*AIM OF THE EXERCISE*:
Copy the records from their start through the line that contains "click(1055, 715)", keeping the requests unchanged. In the answers, scale every coordinate by 2.3 and round it to a whole number, rounding halves up.

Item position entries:
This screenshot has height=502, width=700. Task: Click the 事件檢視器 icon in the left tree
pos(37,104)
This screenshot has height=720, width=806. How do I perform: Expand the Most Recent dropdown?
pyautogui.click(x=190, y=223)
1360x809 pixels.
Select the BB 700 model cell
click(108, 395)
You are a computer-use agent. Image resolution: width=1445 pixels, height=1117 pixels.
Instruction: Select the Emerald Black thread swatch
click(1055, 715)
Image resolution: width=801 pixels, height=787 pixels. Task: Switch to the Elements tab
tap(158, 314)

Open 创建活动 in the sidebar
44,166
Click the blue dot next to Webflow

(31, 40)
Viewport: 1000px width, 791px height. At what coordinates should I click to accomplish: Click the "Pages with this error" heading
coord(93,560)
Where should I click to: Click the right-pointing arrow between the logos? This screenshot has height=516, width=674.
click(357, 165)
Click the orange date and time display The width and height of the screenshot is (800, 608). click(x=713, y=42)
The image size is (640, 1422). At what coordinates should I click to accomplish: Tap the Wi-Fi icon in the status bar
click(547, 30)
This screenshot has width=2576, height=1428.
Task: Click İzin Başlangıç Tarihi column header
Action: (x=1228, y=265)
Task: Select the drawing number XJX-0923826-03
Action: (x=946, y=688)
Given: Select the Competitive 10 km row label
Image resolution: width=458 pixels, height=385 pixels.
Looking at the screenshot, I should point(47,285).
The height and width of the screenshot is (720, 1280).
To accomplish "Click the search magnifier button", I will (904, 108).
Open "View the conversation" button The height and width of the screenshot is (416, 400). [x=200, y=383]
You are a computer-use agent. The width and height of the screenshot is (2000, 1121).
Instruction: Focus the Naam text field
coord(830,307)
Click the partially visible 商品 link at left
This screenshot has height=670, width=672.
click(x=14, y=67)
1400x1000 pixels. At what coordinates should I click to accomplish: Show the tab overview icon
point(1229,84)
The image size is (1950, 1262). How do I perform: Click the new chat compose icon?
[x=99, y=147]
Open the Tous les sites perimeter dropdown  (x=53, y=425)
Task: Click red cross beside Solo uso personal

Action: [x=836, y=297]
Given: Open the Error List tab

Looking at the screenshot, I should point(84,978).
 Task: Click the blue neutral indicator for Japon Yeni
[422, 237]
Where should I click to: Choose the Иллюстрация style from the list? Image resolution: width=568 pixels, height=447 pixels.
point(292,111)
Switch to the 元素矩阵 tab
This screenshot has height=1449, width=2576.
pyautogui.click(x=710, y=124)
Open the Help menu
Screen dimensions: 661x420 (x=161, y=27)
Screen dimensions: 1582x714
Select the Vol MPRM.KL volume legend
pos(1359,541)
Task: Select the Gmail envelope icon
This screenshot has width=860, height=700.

*RESULT OF THIS EXERCISE*:
This screenshot has height=502, width=700. Task: Click the 事件檢視器 icon in the left tree
pos(85,239)
This screenshot has height=720, width=806. How do I perform: Expand the Most Recent dropdown?
pyautogui.click(x=437, y=513)
1360x809 pixels.
Select the BB 700 model cell
click(248, 909)
You are a computer-use agent. Image resolution: width=1445 pixels, height=1117 pixels.
Instruction: Select the Emerald Black thread swatch
click(2427, 1645)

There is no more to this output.